As to what the other ‘necessaries’ provided by the Revels may have been,
we are left to guess. Perhaps they made a theatrical set of stocks, required in
4.1 and 4.6, for example. Why the actors did not bring their own properties
and scenic units with them, the common procedure, is something of
a puzzle perhaps to be explained by Jonson’s ambition to impress. In
‘The Induction to the Stage’ published in the 1631 text of the play,
Jonson writes himself in as an angry and impatient presence ‘behind the
arras’ as the immediate preliminaries to the performance are coming
together (Jonson 1963, 27–8).
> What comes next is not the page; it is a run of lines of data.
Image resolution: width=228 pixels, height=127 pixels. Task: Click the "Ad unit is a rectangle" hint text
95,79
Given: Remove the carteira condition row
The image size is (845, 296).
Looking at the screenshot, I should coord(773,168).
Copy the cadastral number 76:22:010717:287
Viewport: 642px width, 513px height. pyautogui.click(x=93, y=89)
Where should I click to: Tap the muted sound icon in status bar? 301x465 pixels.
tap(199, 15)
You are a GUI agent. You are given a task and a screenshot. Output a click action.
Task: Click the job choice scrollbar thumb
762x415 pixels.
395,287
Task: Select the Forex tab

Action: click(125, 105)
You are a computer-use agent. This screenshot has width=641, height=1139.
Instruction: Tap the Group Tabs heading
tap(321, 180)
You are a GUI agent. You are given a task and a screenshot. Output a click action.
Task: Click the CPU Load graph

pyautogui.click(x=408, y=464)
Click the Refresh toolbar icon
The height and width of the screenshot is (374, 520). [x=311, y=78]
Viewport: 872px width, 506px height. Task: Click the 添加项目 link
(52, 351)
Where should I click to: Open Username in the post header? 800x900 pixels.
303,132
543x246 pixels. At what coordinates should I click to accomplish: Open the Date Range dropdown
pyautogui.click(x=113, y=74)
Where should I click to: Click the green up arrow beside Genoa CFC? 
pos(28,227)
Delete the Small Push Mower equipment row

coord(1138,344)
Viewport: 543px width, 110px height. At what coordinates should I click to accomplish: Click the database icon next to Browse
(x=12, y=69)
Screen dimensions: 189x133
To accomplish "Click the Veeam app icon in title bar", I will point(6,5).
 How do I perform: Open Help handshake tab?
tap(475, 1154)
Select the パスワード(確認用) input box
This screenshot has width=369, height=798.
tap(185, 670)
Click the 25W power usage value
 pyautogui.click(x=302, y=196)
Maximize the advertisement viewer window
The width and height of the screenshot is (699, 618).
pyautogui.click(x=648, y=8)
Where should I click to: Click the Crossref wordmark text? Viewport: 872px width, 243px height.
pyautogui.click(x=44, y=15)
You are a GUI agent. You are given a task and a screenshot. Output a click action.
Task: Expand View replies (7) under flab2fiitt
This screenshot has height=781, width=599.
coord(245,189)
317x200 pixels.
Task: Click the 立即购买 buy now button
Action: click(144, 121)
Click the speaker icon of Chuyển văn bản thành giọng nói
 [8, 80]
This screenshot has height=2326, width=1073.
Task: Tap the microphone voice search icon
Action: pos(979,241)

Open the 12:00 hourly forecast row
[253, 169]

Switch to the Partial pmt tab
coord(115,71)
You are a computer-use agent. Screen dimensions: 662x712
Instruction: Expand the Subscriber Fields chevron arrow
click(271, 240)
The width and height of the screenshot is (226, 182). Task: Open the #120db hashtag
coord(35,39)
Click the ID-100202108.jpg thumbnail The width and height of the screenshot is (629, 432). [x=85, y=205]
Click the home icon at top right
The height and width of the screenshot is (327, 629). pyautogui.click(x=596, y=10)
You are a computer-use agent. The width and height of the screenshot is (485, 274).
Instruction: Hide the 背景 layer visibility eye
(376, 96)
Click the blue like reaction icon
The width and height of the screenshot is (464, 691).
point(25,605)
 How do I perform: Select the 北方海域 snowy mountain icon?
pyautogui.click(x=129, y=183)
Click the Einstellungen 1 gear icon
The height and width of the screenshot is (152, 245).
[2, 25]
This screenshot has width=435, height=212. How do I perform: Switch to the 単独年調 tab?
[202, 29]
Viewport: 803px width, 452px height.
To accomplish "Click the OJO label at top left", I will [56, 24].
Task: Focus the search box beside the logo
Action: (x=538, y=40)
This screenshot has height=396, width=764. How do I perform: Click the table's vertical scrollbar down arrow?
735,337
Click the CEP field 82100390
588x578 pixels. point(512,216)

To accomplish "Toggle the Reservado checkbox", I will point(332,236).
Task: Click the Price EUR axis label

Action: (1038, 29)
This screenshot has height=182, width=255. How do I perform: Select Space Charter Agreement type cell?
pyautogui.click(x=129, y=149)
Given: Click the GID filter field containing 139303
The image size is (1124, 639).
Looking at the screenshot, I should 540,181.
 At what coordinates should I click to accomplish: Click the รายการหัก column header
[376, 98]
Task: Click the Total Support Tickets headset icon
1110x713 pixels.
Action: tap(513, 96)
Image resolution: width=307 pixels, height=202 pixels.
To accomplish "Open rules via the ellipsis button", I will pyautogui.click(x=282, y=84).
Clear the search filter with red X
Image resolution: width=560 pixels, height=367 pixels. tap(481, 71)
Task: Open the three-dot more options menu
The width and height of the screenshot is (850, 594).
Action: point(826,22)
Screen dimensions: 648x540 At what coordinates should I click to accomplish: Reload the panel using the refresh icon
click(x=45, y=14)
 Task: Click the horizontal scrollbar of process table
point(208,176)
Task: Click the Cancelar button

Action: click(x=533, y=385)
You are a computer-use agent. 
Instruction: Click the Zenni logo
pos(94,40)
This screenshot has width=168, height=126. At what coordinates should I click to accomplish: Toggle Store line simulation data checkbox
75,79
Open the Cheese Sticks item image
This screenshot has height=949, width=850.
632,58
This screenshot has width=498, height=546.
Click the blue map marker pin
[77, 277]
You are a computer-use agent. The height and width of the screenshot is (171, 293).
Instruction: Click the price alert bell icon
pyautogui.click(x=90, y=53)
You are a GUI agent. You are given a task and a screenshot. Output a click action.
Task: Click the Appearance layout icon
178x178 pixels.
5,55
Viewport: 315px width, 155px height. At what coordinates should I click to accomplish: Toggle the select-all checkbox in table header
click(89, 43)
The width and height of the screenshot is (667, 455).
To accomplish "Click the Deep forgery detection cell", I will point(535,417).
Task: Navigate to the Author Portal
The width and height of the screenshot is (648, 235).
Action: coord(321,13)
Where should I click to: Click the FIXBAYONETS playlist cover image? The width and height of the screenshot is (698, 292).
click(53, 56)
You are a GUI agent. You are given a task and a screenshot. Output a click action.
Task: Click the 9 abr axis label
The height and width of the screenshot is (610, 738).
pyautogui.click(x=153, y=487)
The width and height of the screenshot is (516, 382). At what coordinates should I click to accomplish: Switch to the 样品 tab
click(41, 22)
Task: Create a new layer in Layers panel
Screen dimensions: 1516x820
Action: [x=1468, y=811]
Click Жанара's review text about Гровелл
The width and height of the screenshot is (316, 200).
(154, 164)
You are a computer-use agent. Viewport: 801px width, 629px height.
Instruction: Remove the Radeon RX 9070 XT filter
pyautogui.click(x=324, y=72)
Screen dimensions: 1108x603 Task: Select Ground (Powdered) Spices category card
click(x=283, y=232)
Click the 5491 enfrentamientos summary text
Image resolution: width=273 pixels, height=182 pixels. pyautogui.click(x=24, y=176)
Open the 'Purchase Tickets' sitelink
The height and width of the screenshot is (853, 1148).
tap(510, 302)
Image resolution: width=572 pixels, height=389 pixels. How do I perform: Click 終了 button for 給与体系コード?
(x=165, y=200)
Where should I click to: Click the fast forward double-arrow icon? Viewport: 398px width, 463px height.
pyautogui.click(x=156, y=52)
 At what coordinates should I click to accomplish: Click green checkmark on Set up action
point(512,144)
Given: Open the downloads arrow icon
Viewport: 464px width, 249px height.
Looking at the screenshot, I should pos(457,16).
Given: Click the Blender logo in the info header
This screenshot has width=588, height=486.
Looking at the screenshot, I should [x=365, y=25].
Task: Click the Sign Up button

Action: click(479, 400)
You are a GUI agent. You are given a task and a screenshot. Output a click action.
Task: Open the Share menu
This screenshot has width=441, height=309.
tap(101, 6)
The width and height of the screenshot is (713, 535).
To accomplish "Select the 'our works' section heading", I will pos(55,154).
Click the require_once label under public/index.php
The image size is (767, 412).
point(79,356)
It is easy to imagine him in a similar back-
stage role at the Banqueting House performance; he had been a habitué of
the building from its beginning, testily observing the slow progress of the
decorators in finishing the details of the king’s grand assembly hall before
The Masque of Beauty could be shown to the court. As a playing place for
rather more than a decade, the Banqueting House was, amongst its other
functions, the largest and most elegant of the Jacobean indoor theatres,
eclipsing the Blackfriars and the Phoenix, let alone the tiny space used by
Paul’s Boys. After its destruction there was no court theatre quite like it,
even with the advent of the considerably smaller converted Cockpit in
1630. Grand, brilliant, and classical, the Jacobean Banqueting House must
have been an impressive place in which to perform.